The “minimum necessary” standard in HIPAA means I must collect the minimum amount of identifiers necessary to carry out my research.
FACT: The “minimum necessary” standard in HIPAA requires that researchers collect the minimum amount of PHI necessary to carry out their research. PHI is NOT the same as “identifiers.” PHI refers to individually-identifiable health information. Health information means information like lab values, x-rays, and clinic notes. When thinking about this standard, think about the health information you intend to collect, not the identifiers.

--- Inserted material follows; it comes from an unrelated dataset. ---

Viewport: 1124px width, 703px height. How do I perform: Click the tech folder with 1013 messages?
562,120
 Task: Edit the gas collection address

TIP: HIPAA does not allow for “fishing” — which is to say, researchers must have a good idea of the scope of PHI needed to carry out their research before beginning data collection, and may not collect extraneous information that is not related to answering specific research questions. The IRB application will ask researchers to certify (by checking a box) that they will only collect the minimum amount of PHI necessary to achieve the research objectives. When considering how to operationalize this for your research, keep in mind that PHI is not synonymous with “identifiers.” PHI stands for Protected Health Information, and refers to individually-identifiable health information. So, think about how the health information you will collect (i.e.: lab values, x-rays, clinic notes, etc.) will be the minimum necessary to answer your research questions, rather than thinking about how the identifiers you collect will be the minimum necessary to conduct your research.

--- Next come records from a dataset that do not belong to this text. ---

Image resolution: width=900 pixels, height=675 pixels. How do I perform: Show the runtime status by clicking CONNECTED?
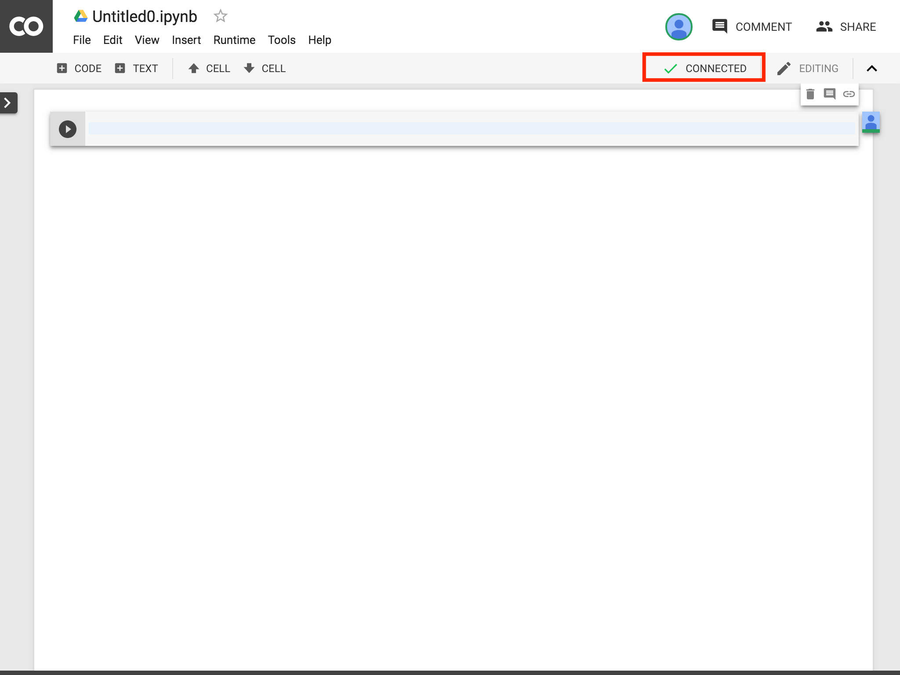[x=704, y=68]
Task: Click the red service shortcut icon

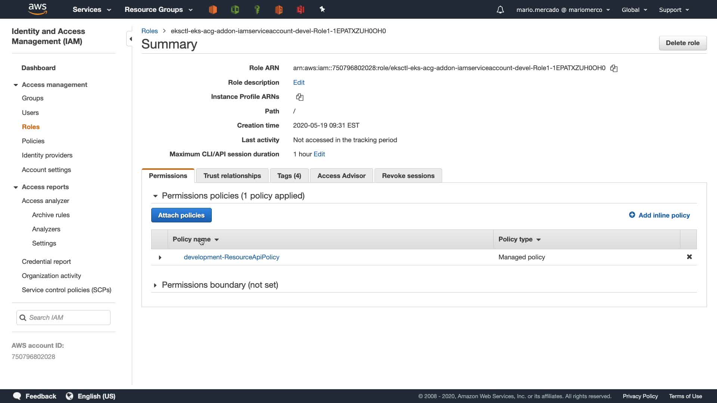Action: click(x=301, y=10)
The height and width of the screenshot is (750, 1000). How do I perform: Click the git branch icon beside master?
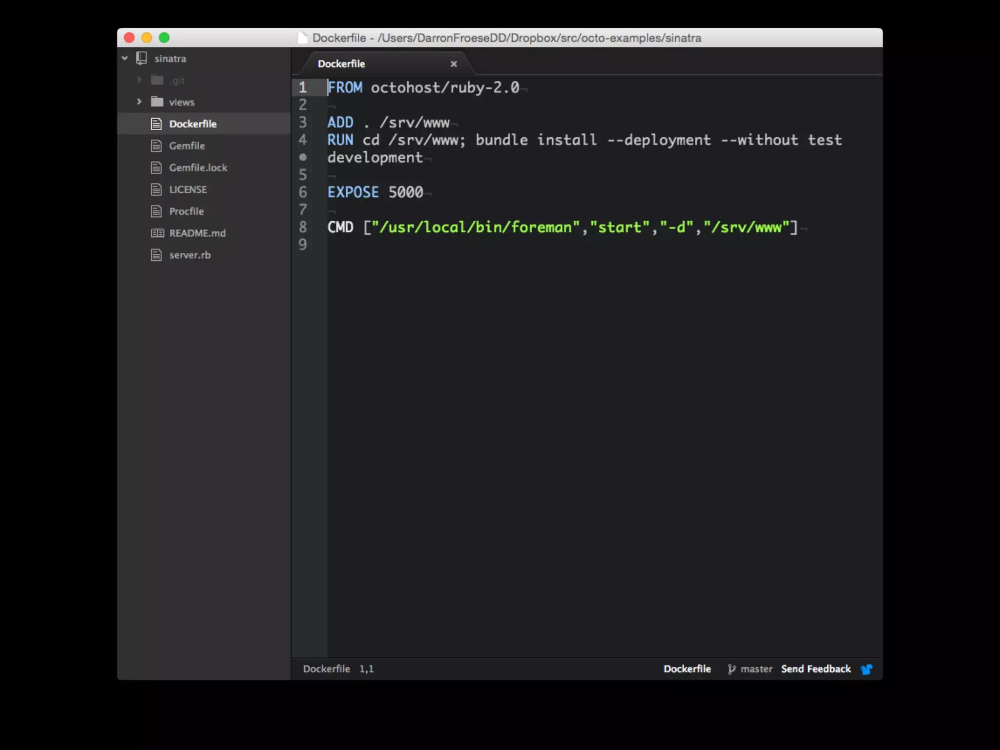731,669
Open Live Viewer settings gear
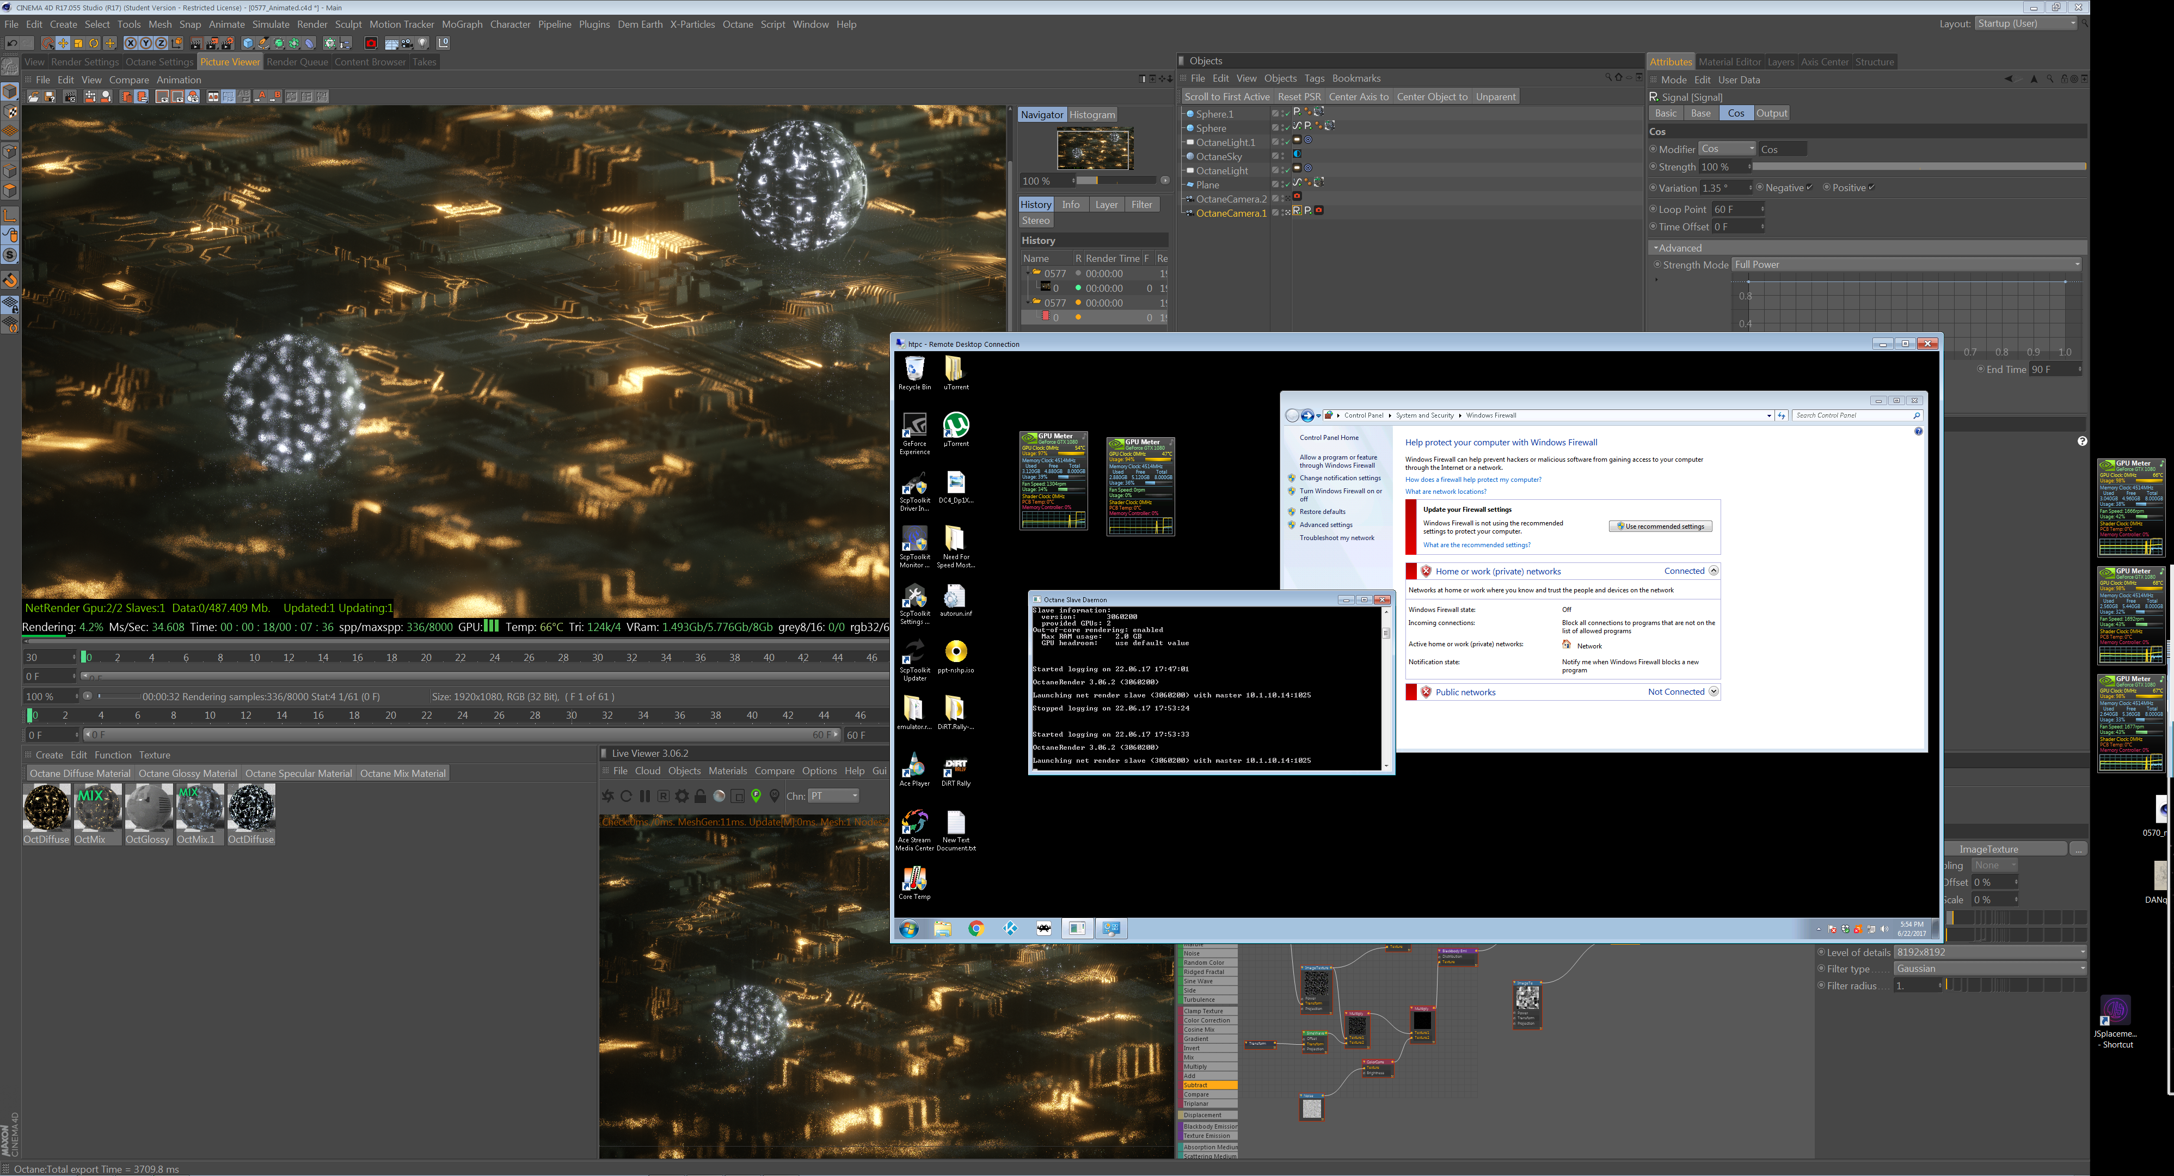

It is, of course, important to also minimize the identifiers collected in a research study as well, as part of a robust confidentiality and privacy protection plan. However, identifiers are not what is being referred to by HIPAA’s “minimum necessary” standard. Researchers should consider how to minimize both the amount of identifiers collected and the amount of health information collected in each research study they conduct.
Since I already have access to PHI through my role as a clinician, I can access these data for research purposes any time.
FACT: Even if you already have access to PHI through your clinician role, using PHI for research purposes requires the appropriate approvals. HIPAA allows for the use of PHI for treatment, payment, or healthcare operations without additional permission from patients, or approval from a Privacy Board. When used for research purposes, PHI must be accessed through the appropriate “pathway,” which is selected during IRB review, and may include obtaining authorization from participants during a consent process. “Research purposes” include collecting data intended to be used for a specific research project, but also include activities like reviewing clinic records to identify potentially eligible patients. In short, if an activity involves accessing/using PHI outside the normal course of your clinical duties, the access/use of the PHI is likely for research purposes, and therefore requires the appropriate approvals.
TIP: Utilize the “Determining When HIPAA Applies to Research” decision tree to figure out if HIPAA applies to the data you’re collecting for your research project. If HIPAA does apply, then you must select the most appropriate “pathway” for accessing PHI for your research project. The “Determining Pathway to Use PHI for Research” decision tree will help you determine which pathway to request during IRB review. It is important to have a complete understanding of how HIPAA applies to research at VCU, so referencing the Understanding HIPAA and Research at VCU guidance document will also be helpful. All of these resources can be found on the HRPP’s Policies and Guidance webpage, under the “HIPAA in Research” accordion.